In a call with reporters organised by the Republican National Committee, Trump supporters said that Clinton had been caught saying in private something she would not have said in public.

Her comment was “reprehensible, despicable, yet revealing,” said Cleveland Pastor Darrell Scott. “She was basically caught. She wasn’t expecting this to get out,” he said. “It demonstrates the type of person she really is.”

In fact, however, Clinton’s aides had invited reporters to watch her remarks at the fund-raiser — something they often do not do (and Trump’s campaign almost never does) -- and she had previously used a version of the “deplorable” remark in an interview.

All that suggests the remark may not have been one the campaign was trying to hide.

Indeed, some Republican strategists suggested that a campaign discussion of whether some of Trump’s supporters are racist — and, if so, how many — might be advantageous to Clinton.

“This has to do with really trying to make swing voters uncomfortable with the idea of associating with the racist and anti-intellectual voters that make up the energy of the Trump base,” said GOP operative Rob Stutzman, who is supporting neither Clinton nor Trump.

He said that at first blush Clinton’s comment appears “mildly stupid,” but added: “I don’t think it’s damaging at all.”

“What’s most telling is her apology where she apologised for saying ‘half.’ When you get into swing-voter world, I think it makes sense for her to make swing voters uncomfortable with the racist and uneducated hue of the voters that are part of his base.”

Trump’s camp clearly hoped the remark would be this year’s version of the “47% of the people” line that clung to Republican nominee Mitt Romney in 2012.

In a recording from a private fund-raising event that year, Romney could be heard saying that 47% of Americans would automatically vote for President Obama because they were dependent on government.

But the impact such events can have on a presidential campaign is often overstated.

The 2012 campaign, for example, also featured a remark by Obama — that entrepreneurs who created a successful business “didn’t build that” on their own — which Republicans believed would help them.

Party strategists felt so strongly about that remark that they structured an entire day of their nominating convention around it.

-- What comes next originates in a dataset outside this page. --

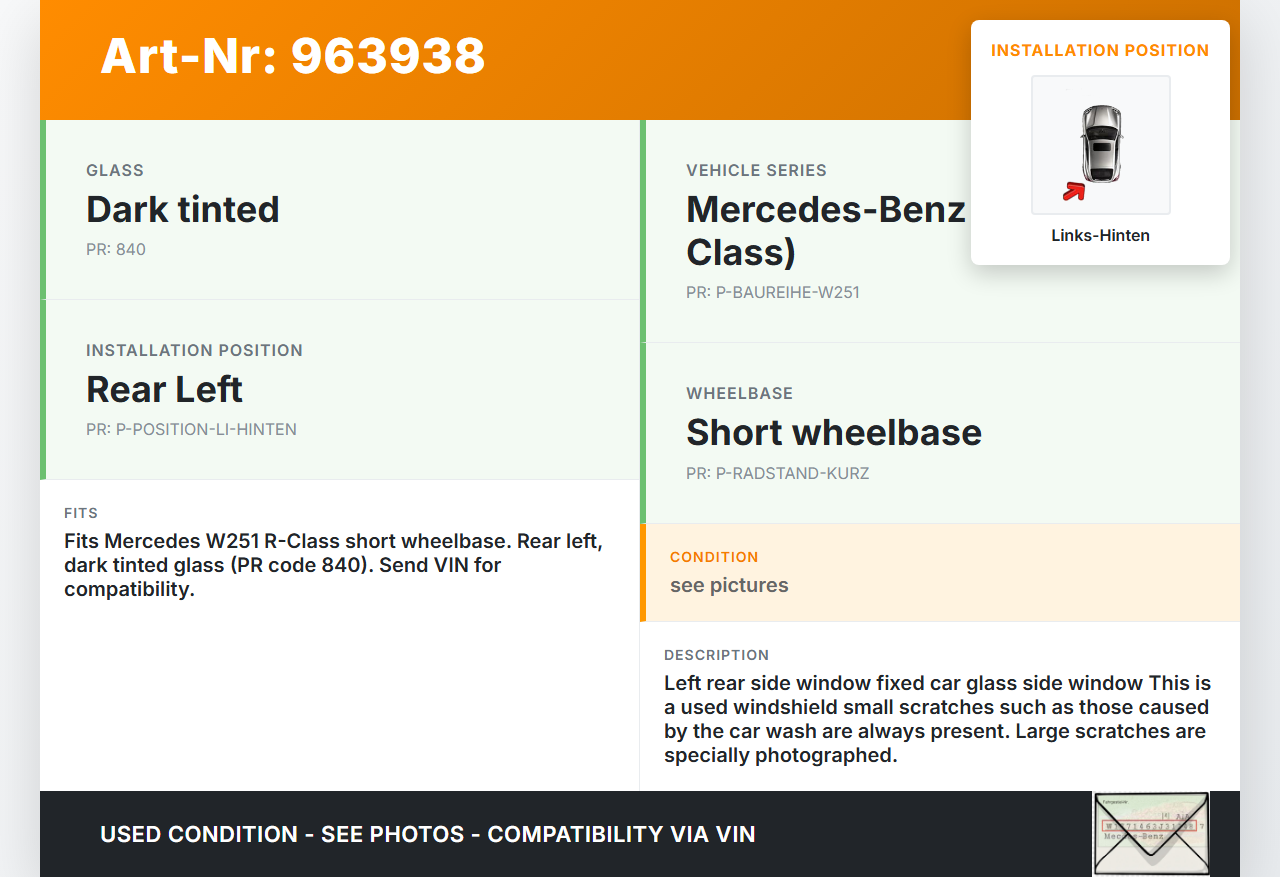This screenshot has height=877, width=1280.
Task: Click the 'see pictures' condition text
Action: point(729,585)
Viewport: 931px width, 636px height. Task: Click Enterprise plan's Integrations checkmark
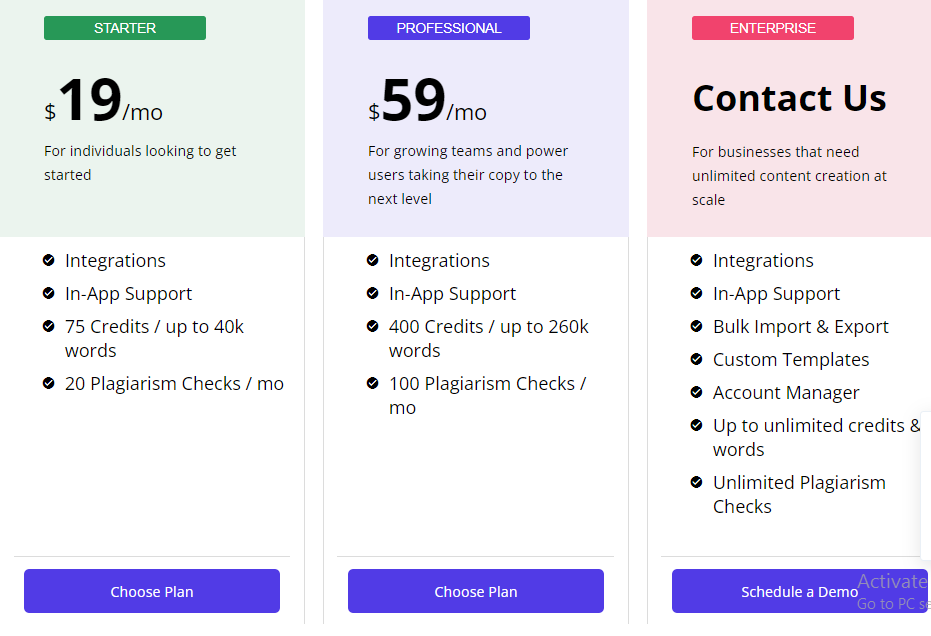697,260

In the end, “you didn’t build that” had no noticeable impact on the outcome.

Even the 47% remark had less impact on the final vote than it appeared to have at the time, public opinion research has found.

Moreover, part of the sting of the 47% remark was that it disparaged people whose votes Romney was seeking — working-class Americans who might at one point have received government benefits and might resent being referred to as being dependent. Clinton, by contrast, hasn’t been actively trying to get votes from Americans who harbour strong racial animosities.

The comments in question came as Clinton introduced Barbra Streisand during Friday night’s fund-raiser with gay and lesbian supporters in New York. During her remarks, she talked about the year’s “volatile political environment” and said that to be “grossly generalistic,” Trump’s supporters could be put into two categories.

One, she said, was the “basket of deplorables.”

“Unfortunately there are people like that,” she said, “and he has lifted them up. He has given voice to their websites that used to only have 11,000 people — now have 11 million. He tweets and retweets their offensive, hateful, mean-spirited rhetoric.”

The other group, she said, “are people who feel that the government has let them down, the economy has let them down, nobody cares about them, nobody worries about what happens to their lives and their futures, and they’re just desperate for change.”

“They don’t buy everything he says, but he seems to hold out some hope that their lives will be different,” she added. “Those are people we have to understand and empathise with as well.”